:: Page extract ::
*** Begin section ***
Annual Payne family concert set for Oct. 20 at USC School of Music

October 14, 2008

COLUMBIA, SC – October 14, 2008 – The University of South Carolina’s School of Music will present the biennial Payne Family Concert, featuring Dorothy Payne, distinguished professor emerita of music theory, and her two siblings Oct. 20.

The concert is free and will take place at 7:30 p.m. in the School of Music recital hall.

Payne and her siblings, Karl Payne and Rebecca Payne Shockley — all pianists — began performing in concert in 1993 to honor their late mother, Dorothy Stolzenbach Payne, and father, Karl Payne. Mrs. Payne was an accomplished pianist and teacher who fostered her children’s love and gift for piano performance. Mr. Payne was a violinist who also encouraged his children’s musical careers.

The program will feature works by J.S. Bach, Claude Debussy, Percy Grainger, Arthur Foote, Reinhold Glière, Domenico Cimarosa, Valery Gavrilin, Arthur Benjamin and Federico Mompou.
*** End section ***
:: Data for review ::
*** Begin section ***
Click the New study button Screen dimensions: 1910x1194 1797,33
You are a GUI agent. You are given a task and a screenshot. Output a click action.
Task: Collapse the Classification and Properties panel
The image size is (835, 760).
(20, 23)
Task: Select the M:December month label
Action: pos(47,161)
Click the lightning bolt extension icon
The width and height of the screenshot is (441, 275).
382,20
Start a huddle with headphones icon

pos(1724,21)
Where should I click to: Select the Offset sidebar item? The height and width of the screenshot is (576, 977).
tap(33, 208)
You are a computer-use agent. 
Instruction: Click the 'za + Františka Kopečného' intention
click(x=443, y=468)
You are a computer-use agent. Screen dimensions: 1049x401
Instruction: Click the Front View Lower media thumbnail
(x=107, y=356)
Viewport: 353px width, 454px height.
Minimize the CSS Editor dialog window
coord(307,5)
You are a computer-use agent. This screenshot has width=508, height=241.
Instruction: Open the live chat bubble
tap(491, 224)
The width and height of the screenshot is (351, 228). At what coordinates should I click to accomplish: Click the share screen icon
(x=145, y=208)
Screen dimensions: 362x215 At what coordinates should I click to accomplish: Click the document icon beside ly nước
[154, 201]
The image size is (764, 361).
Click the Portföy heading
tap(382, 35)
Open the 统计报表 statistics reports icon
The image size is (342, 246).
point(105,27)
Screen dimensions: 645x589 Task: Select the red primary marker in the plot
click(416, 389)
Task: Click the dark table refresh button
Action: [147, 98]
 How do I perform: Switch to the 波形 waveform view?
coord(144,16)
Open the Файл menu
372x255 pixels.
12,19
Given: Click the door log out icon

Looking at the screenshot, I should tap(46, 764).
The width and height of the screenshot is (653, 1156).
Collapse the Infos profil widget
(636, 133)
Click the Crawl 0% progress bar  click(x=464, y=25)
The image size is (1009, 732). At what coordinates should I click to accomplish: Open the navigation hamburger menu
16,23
*** End section ***
:: Task to carry out ::
Answer these questions about the concert announcement:
1. What position does Dorothy Payne hold at the University of South Carolina?
2. At what time will the concert begin?
3. In what year did the siblings begin performing in concert?

:: Completed exercise ::
1. Distinguished professor emerita of music theory
2. 7:30 p.m.
3. 1993